■ EXCERPT PROVIDED
★ ★ ★ ★ ★
The lack of loyalty in the AFL | Monday 5 December, 2011
Social Networking




By Daniel Clark

After six years of tertiary education and numerous part-time positions within sport and recreation, Daniel secured an ideal full time role within local government in November 2010.

Away from work, Daniel has 18 years of cricket experience under his belt and has coached and served on committees at numerous clubs. He also plays baseball in winter and is again a member of the club committee.

Sport and recreation is an obvious interest for Daniel and his articles reflect that, especially his knowledge of cricket and football.

The owner, manager and editor in chief of Pen & Paper Sports, Daniel hopes to see the site grow from strength to strength in the future.

It's 2002 and Essendon's Justin Blumfield is on an island off New Zealand and I called him at 1.30pm on the final day of Trade Week. He was an Essendon premiership player and highly respected and had signed a new two-year contract three months prior to that day. The trade deadline was 2pm and Essendon had had a week to do a trade but left it to the last 30 minutes, as Essendon was prone to do.
★ ★ ★ ★ ★
■ STORED ROWS
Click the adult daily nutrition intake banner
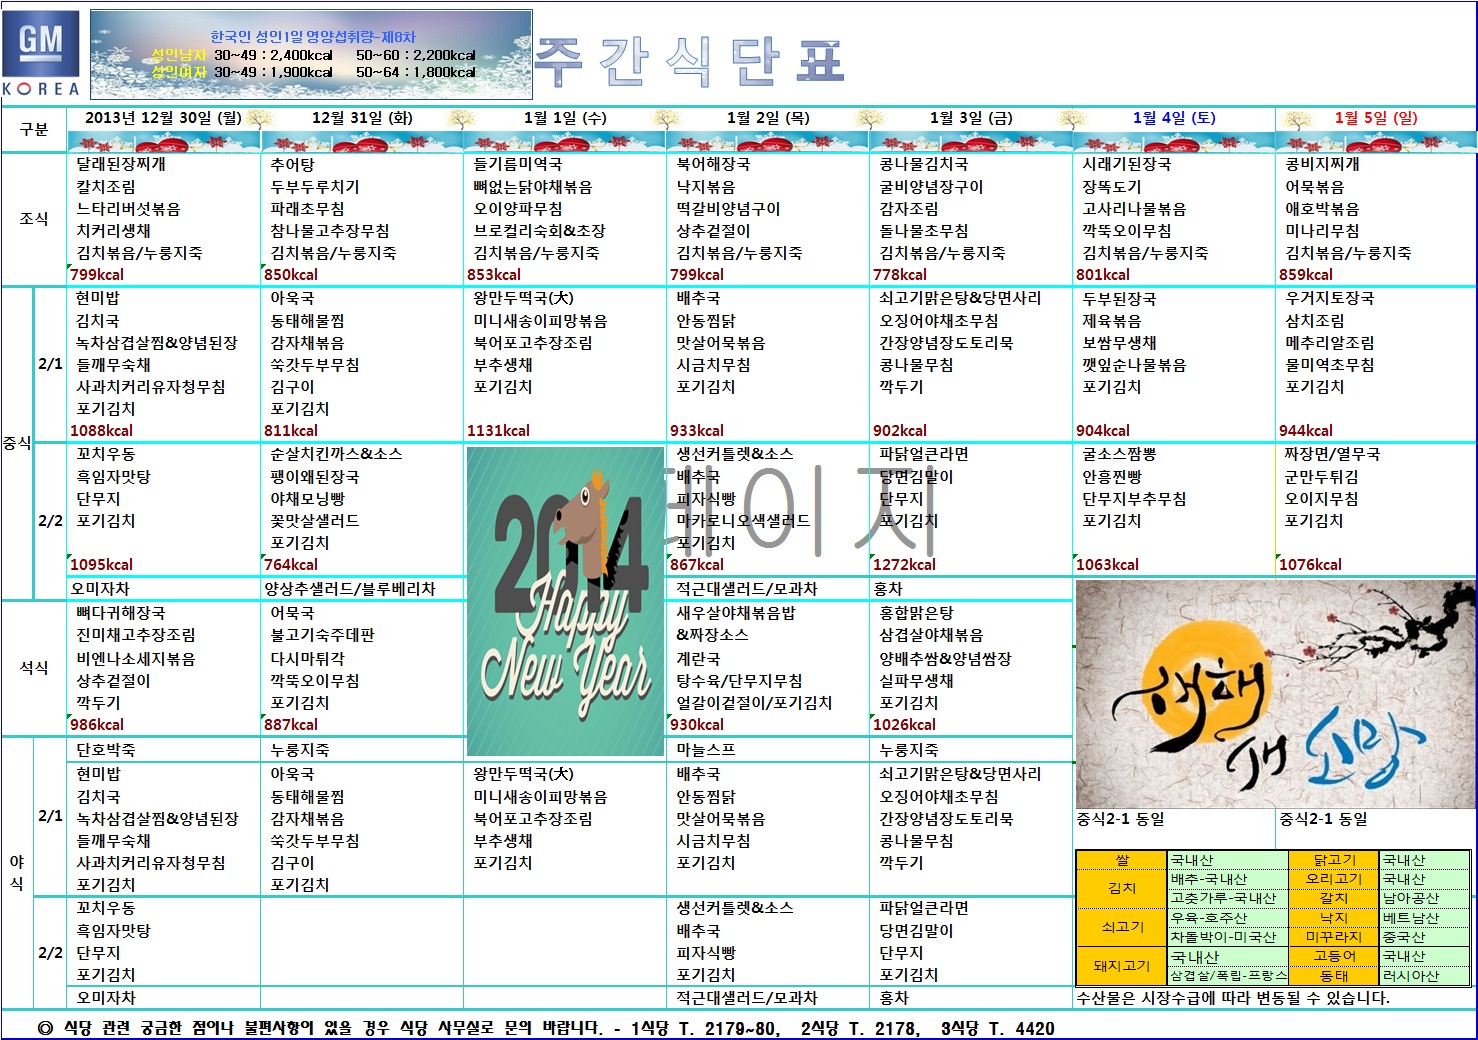coord(311,55)
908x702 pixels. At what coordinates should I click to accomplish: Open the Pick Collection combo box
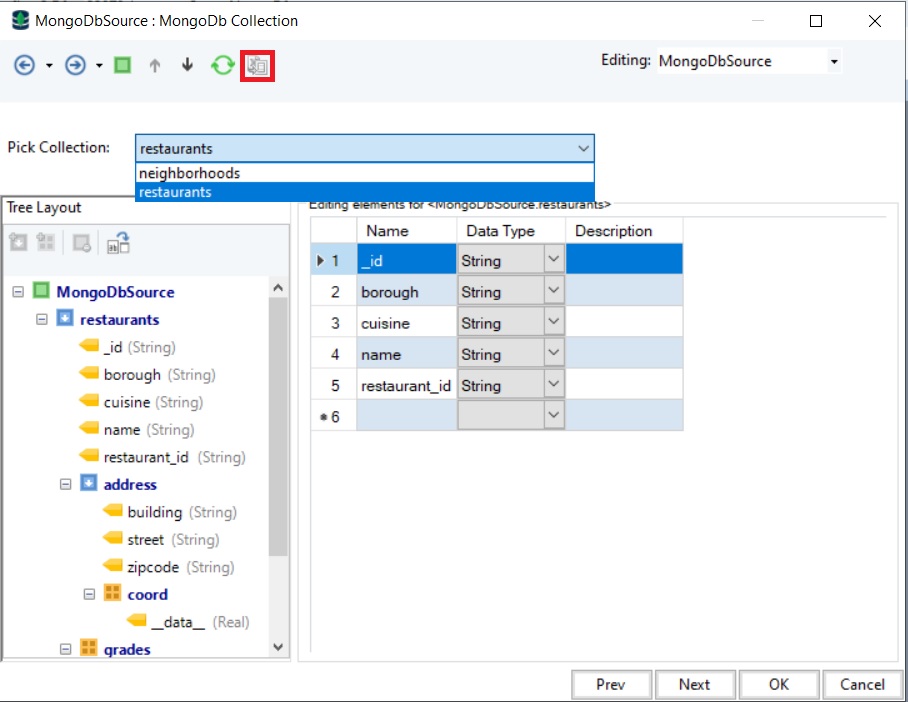click(x=583, y=148)
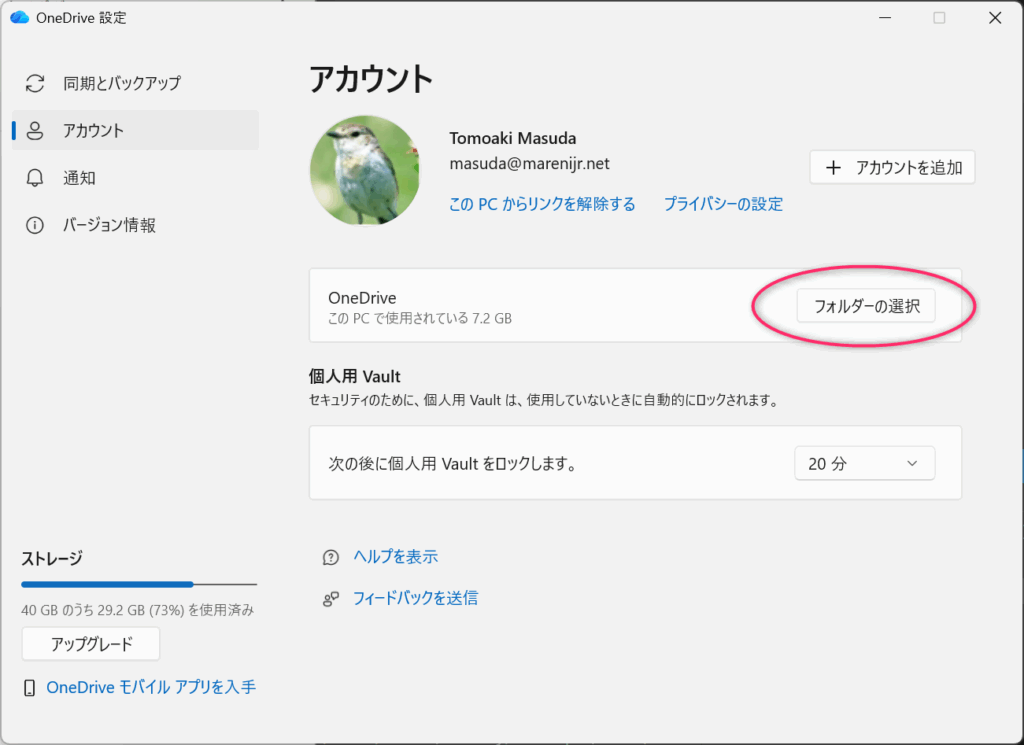Expand the 20 分 Vault lock dropdown
Screen dimensions: 1024x745
pos(864,464)
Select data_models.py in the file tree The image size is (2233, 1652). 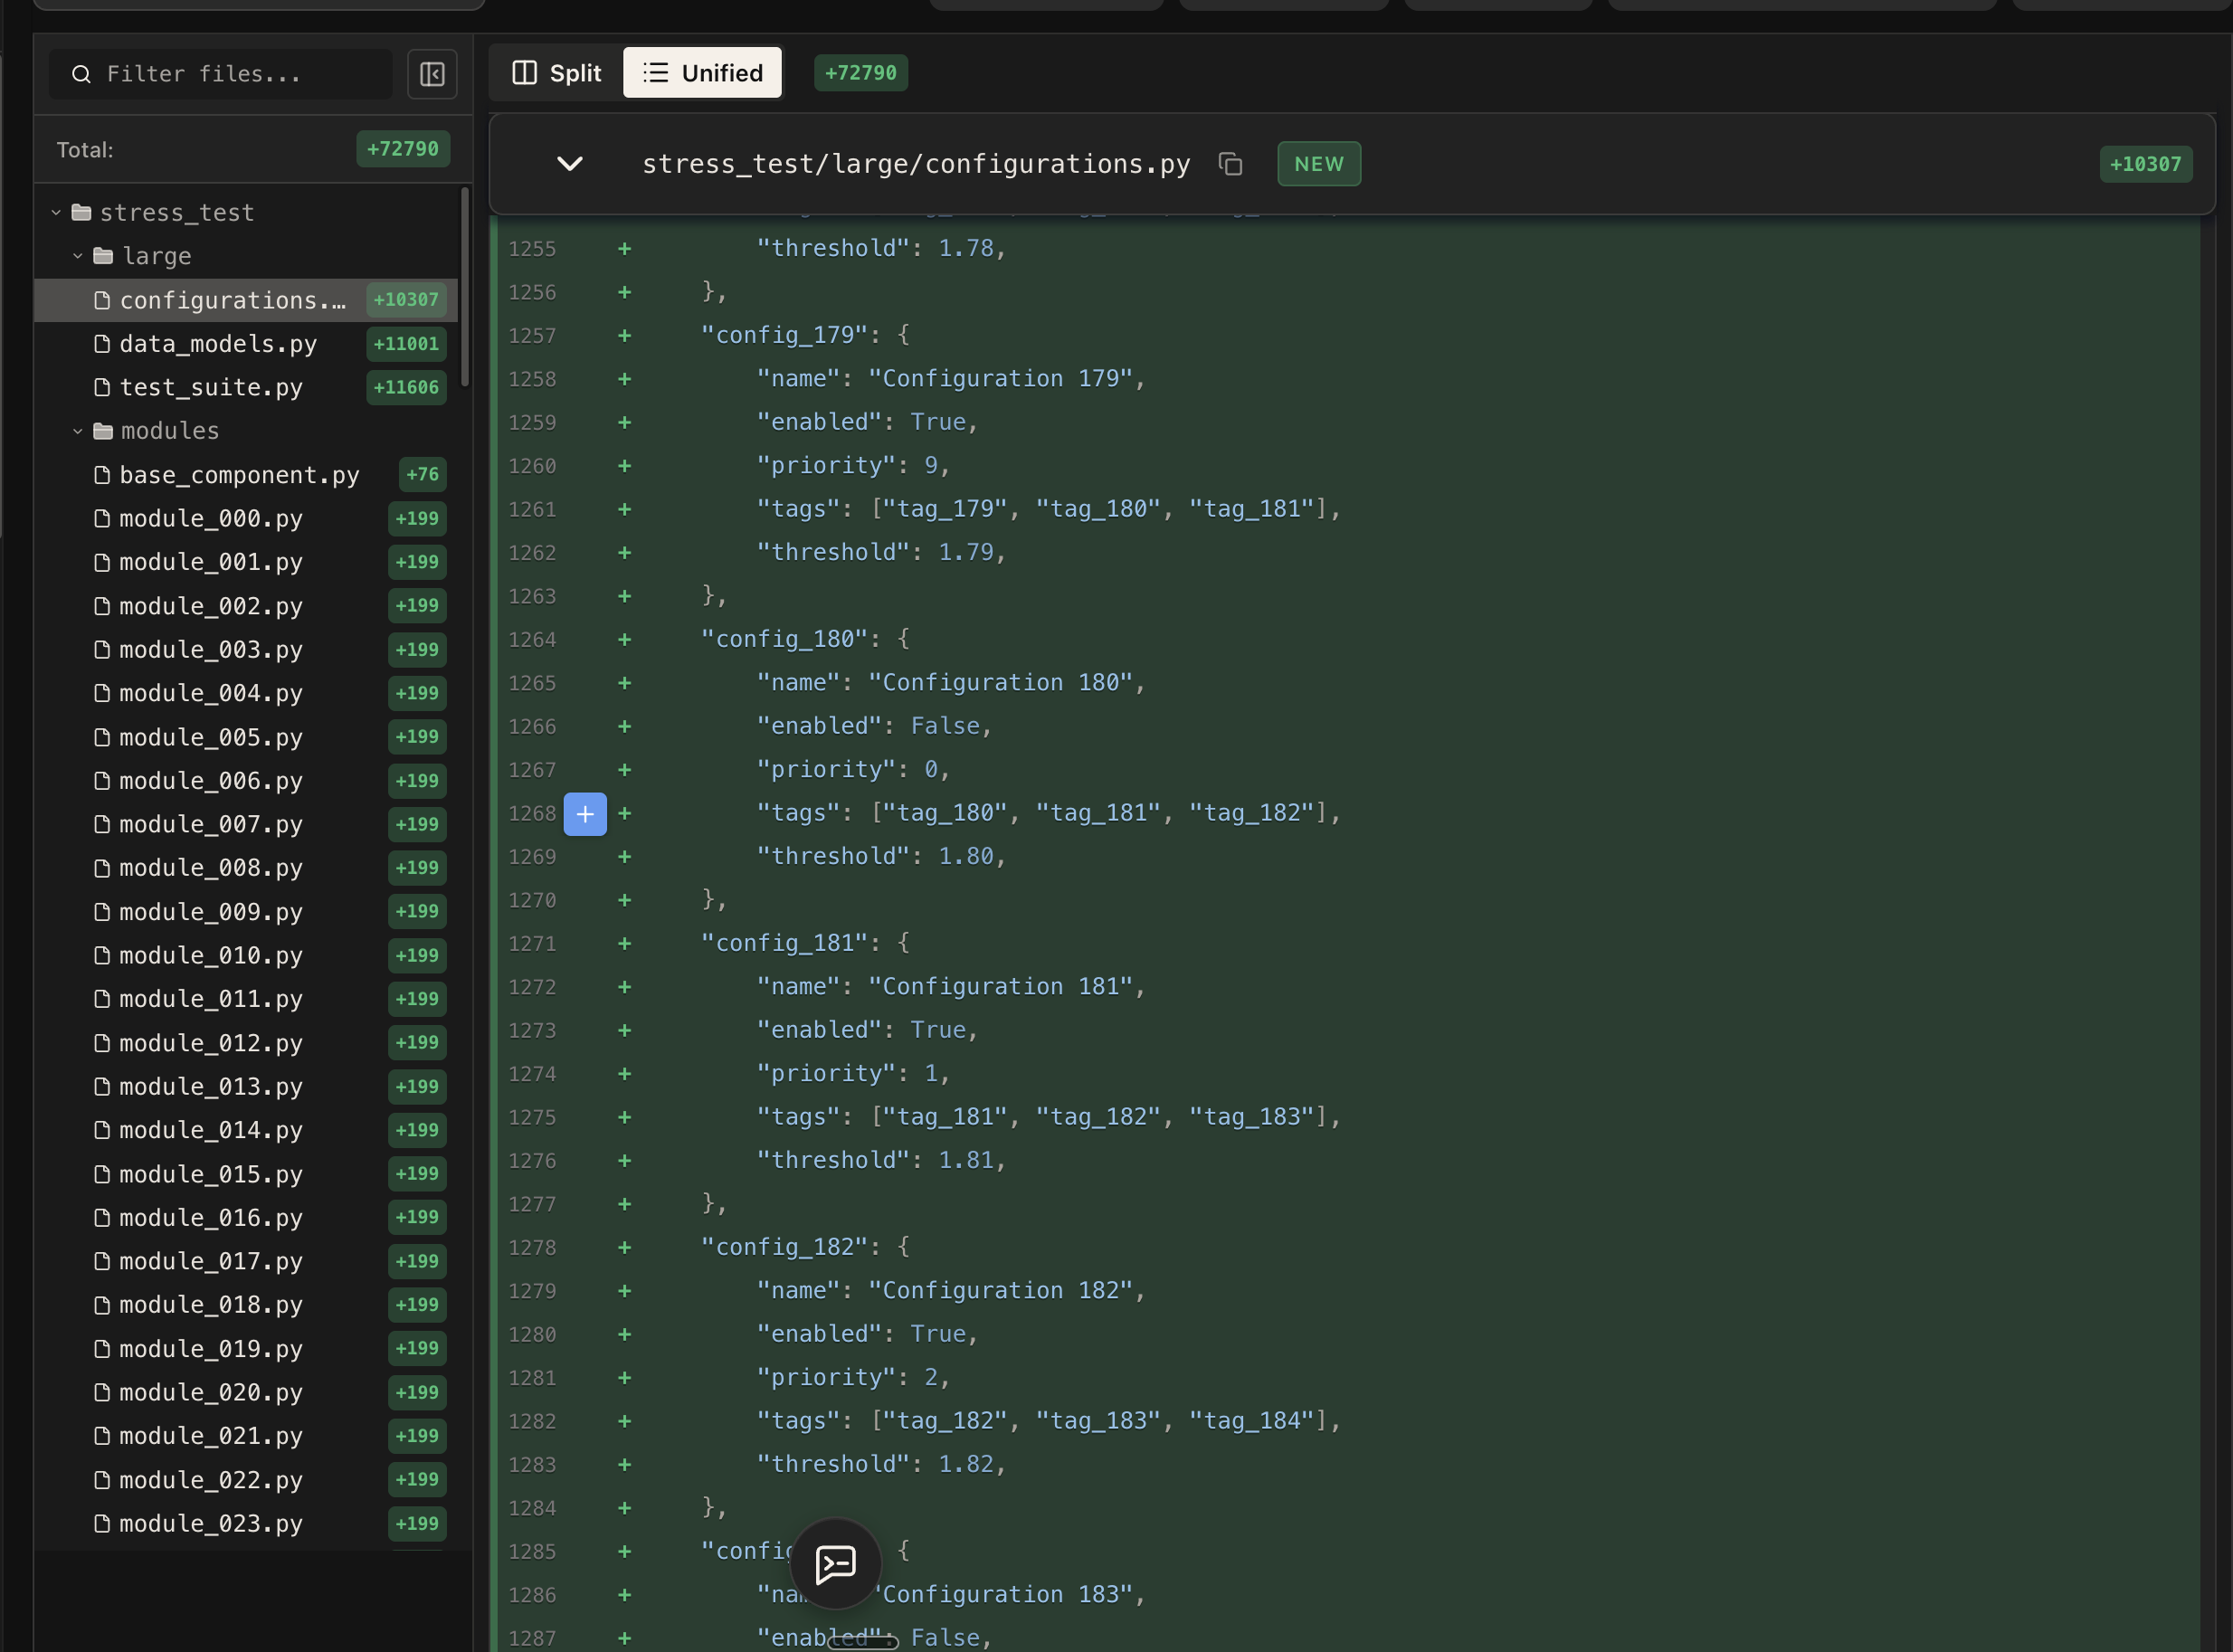coord(217,343)
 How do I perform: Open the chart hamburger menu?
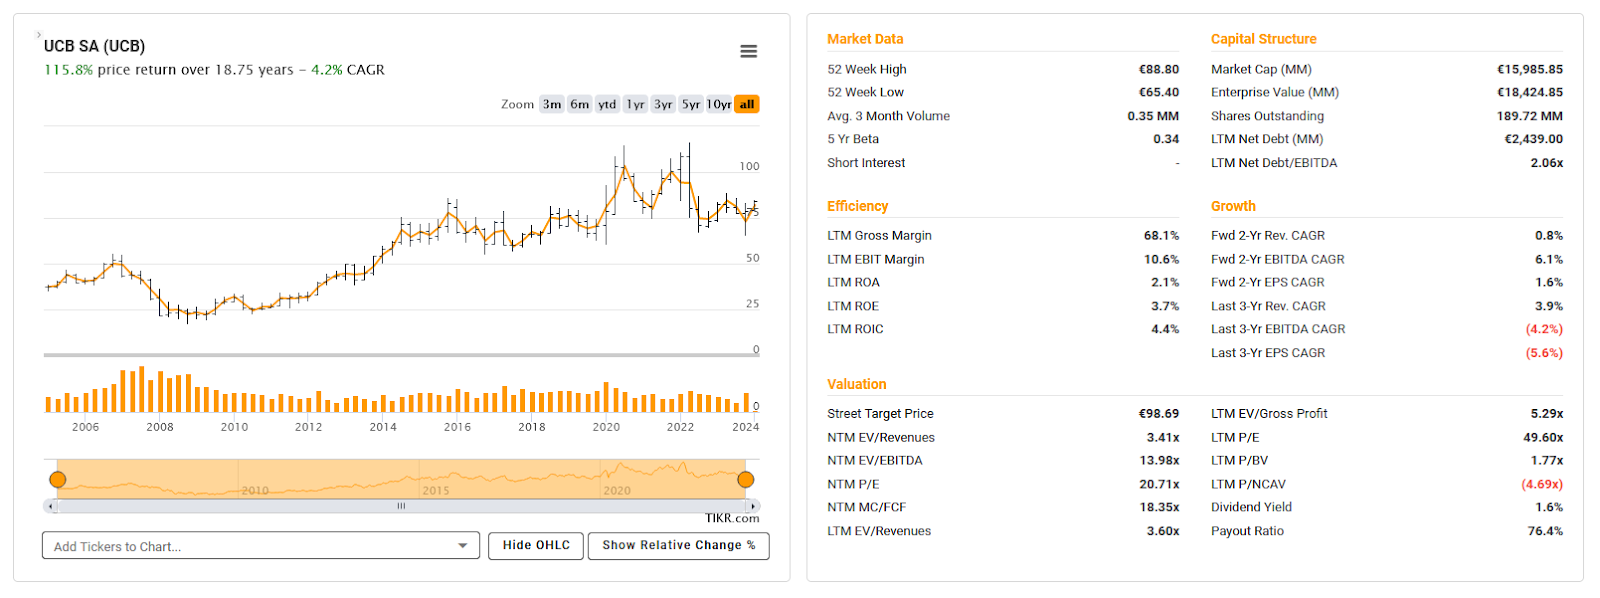(748, 51)
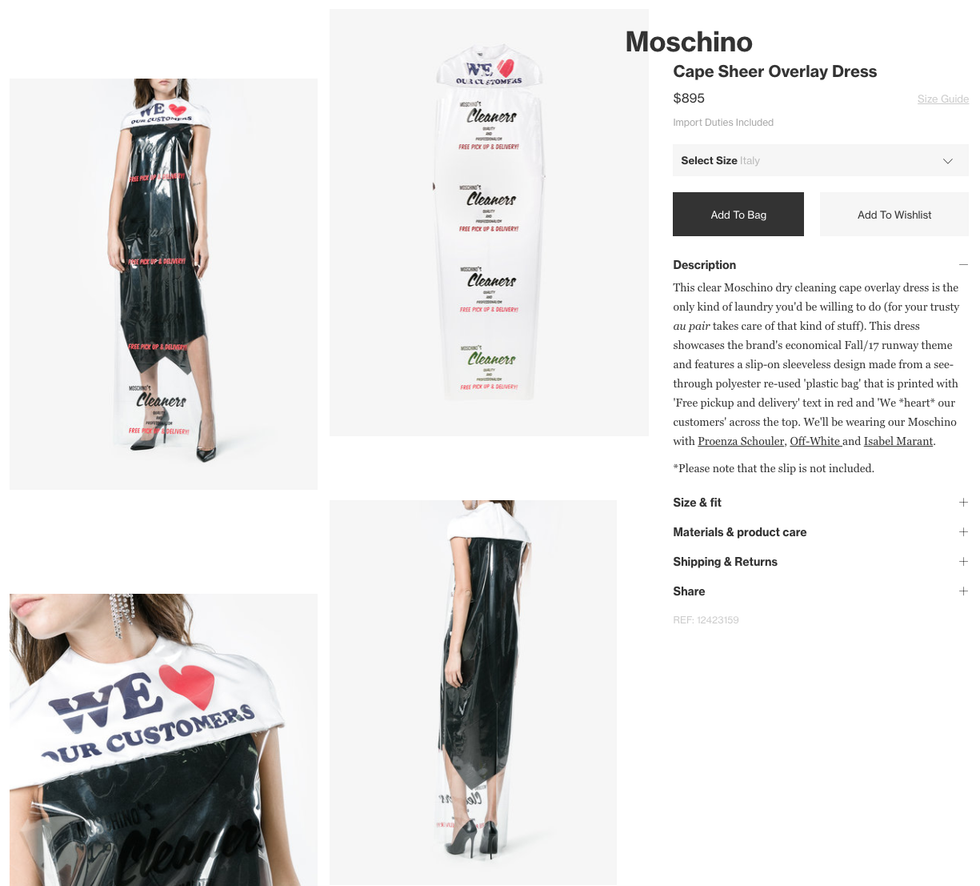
★ ★ ★ ★ ★
■ PROBLEM A
Duplicate the part of the AFL loyalty article that opens with the words containing "Away from work, Daniel" and closes with "cricket and football.".
■ PROBLEM B
List every title the AFL loyalty article says Daniel holds at Pen & Paper Sports.

■ EXERCISE ANSWER A
Away from work, Daniel has 18 years of cricket experience under his belt and has coached and served on committees at numerous clubs. He also plays baseball in winter and is again a member of the club committee.

Sport and recreation is an obvious interest for Daniel and his articles reflect that, especially his knowledge of cricket and football.

■ EXERCISE ANSWER B
Owner, manager, and editor in chief.